**PASSAGE**
[Start of section]

Perhaps standing on a cliff top, the wind rushing past you,
the vast, churning sea, stretching out to a horizon that seems impossibly distant.
Or looking up at a truly dark sky, one far from the glare of city lights,
where the stars are not just scattered points, but a thick, shimmering river of light,
a celestial dust that seems to hang just beyond your reach.
In those moments, we feel a sense of scale,
a feeling of our own place in the grand scheme of things.
But what if I told you that this feeling,
this sense of awe and smallness,
is only scratching the surface,
that the universe, in its breathtaking,
silent majesty,
is both infinitely larger and infinitely smaller than our minds can truly comprehend.
We're about to embark on an extraordinary journey to the edges of existence and back,
as we explore the universe from quantum to cosmological scale.
We'll be travellers on an impossible voyage,
shrinking down to sizes so minuscule they defy description,
and then expanding outwards through 61 orders of magnitude,
one followed by 61 zeros,
past stars and galaxies to the very edge of everything we know.
This isn't just a journey through space,
it's a voyage through the fundamental nature of reality.
Each step will reveal how the universe organizes itself at every scale.
from the quantum dance of particles that make up your thoughts,
to the cosmic web of galaxies stretching across billions of light years,
and, remarkably, at every level,
we'll discover the same patterns repeating,
structures within structures,
all connected by the same physical laws.
You'll witness how the microscopic world gives rise to the molecules that form your body,
how those molecules organize into cells, and how those cells are part of a living planet, orbiting a star, circling around the galaxy, amongst trillions of others.

[End of section]

**TASK STATEMENT**
Return the section of the passage on the scale of the universe starting at "Or looking up" and ending at "to cosmological scale.", copied word for word.

**DATA EXCERPT**

[Start of section]

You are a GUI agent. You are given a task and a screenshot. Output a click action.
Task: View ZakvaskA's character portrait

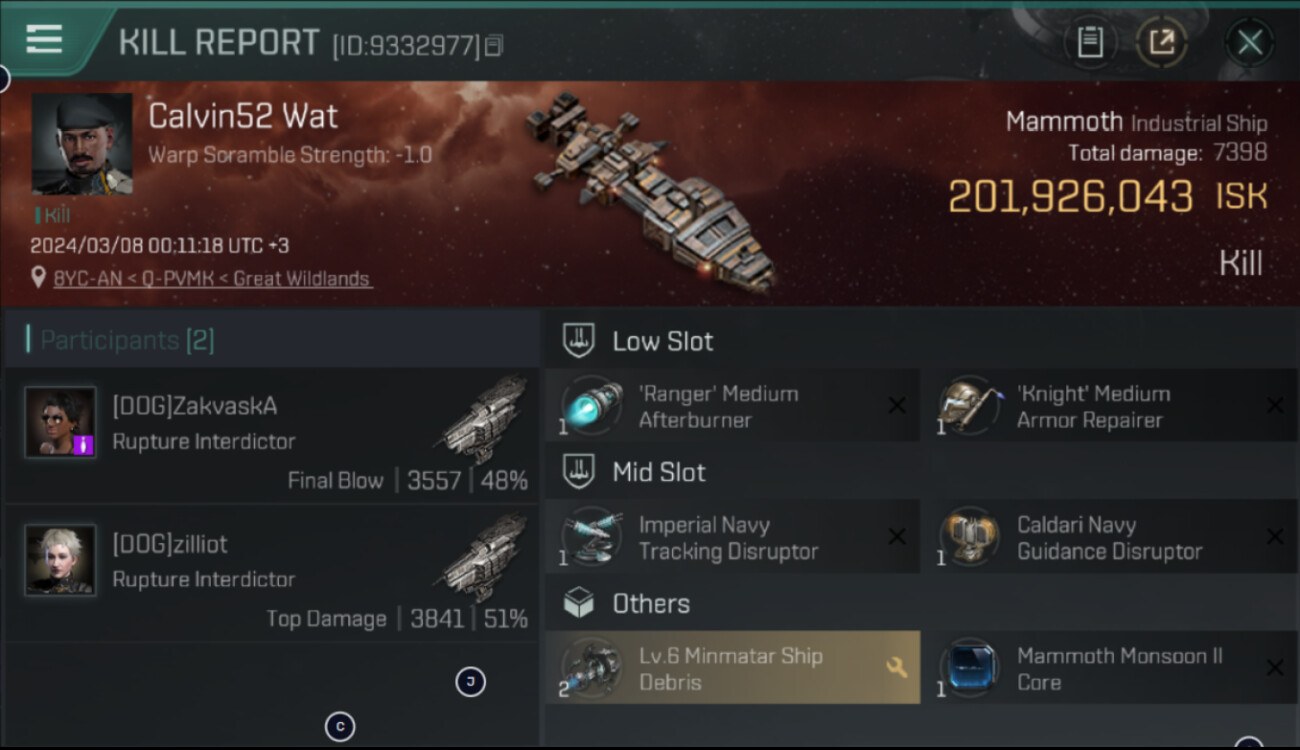tap(61, 423)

[End of section]

**YOUR RESPONSE**
Or looking up at a truly dark sky, one far from the glare of city lights,
where the stars are not just scattered points, but a thick, shimmering river of light,
a celestial dust that seems to hang just beyond your reach.
In those moments, we feel a sense of scale,
a feeling of our own place in the grand scheme of things.
But what if I told you that this feeling,
this sense of awe and smallness,
is only scratching the surface,
that the universe, in its breathtaking,
silent majesty,
is both infinitely larger and infinitely smaller than our minds can truly comprehend.
We're about to embark on an extraordinary journey to the edges of existence and back,
as we explore the universe from quantum to cosmological scale.